*** RECORDS FOR PROCESSING Section Begins ***

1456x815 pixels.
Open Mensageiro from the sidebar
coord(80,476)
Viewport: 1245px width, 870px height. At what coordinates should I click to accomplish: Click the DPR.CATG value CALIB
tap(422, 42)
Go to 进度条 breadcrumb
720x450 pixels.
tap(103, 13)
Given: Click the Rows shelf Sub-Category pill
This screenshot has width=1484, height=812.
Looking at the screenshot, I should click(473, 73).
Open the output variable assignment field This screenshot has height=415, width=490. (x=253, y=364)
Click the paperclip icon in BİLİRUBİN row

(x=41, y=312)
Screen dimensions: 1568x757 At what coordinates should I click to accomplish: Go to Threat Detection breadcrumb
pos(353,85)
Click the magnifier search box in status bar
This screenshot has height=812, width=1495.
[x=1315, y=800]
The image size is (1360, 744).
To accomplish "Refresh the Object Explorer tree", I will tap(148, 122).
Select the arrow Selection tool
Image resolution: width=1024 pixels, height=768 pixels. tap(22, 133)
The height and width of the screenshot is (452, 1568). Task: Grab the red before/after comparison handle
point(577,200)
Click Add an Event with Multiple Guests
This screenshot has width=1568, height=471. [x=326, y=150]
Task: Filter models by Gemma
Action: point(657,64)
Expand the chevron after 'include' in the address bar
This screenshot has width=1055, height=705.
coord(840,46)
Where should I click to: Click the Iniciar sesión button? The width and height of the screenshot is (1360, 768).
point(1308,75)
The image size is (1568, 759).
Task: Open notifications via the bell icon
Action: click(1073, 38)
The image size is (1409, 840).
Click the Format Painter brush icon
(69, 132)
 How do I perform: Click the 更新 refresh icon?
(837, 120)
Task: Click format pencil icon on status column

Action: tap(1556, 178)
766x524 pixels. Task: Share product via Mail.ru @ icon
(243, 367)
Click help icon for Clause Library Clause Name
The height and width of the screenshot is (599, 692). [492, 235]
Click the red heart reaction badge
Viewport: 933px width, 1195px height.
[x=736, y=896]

*** RECORDS FOR PROCESSING Section Ends ***

Please return all of the entries shown above, exactly as they stand.

1456x815 pixels.
Open Mensageiro from the sidebar
coord(80,476)
Viewport: 1245px width, 870px height. At what coordinates should I click to accomplish: Click the DPR.CATG value CALIB
tap(422, 42)
Go to 进度条 breadcrumb
720x450 pixels.
tap(103, 13)
Given: Click the Rows shelf Sub-Category pill
This screenshot has width=1484, height=812.
Looking at the screenshot, I should click(473, 73).
Open the output variable assignment field This screenshot has height=415, width=490. (x=253, y=364)
Click the paperclip icon in BİLİRUBİN row

(x=41, y=312)
Screen dimensions: 1568x757 At what coordinates should I click to accomplish: Go to Threat Detection breadcrumb
pos(353,85)
Click the magnifier search box in status bar
This screenshot has height=812, width=1495.
[x=1315, y=800]
The image size is (1360, 744).
To accomplish "Refresh the Object Explorer tree", I will tap(148, 122).
Select the arrow Selection tool
Image resolution: width=1024 pixels, height=768 pixels. tap(22, 133)
The height and width of the screenshot is (452, 1568). Task: Grab the red before/after comparison handle
point(577,200)
Click Add an Event with Multiple Guests
This screenshot has width=1568, height=471. [x=326, y=150]
Task: Filter models by Gemma
Action: point(657,64)
Expand the chevron after 'include' in the address bar
This screenshot has width=1055, height=705.
coord(840,46)
Where should I click to: Click the Iniciar sesión button? The width and height of the screenshot is (1360, 768).
point(1308,75)
The image size is (1568, 759).
Task: Open notifications via the bell icon
Action: click(1073, 38)
The image size is (1409, 840).
Click the Format Painter brush icon
(69, 132)
 How do I perform: Click the 更新 refresh icon?
(837, 120)
Task: Click format pencil icon on status column

Action: tap(1556, 178)
766x524 pixels. Task: Share product via Mail.ru @ icon
(243, 367)
Click help icon for Clause Library Clause Name
The height and width of the screenshot is (599, 692). [492, 235]
Click the red heart reaction badge
Viewport: 933px width, 1195px height.
[x=736, y=896]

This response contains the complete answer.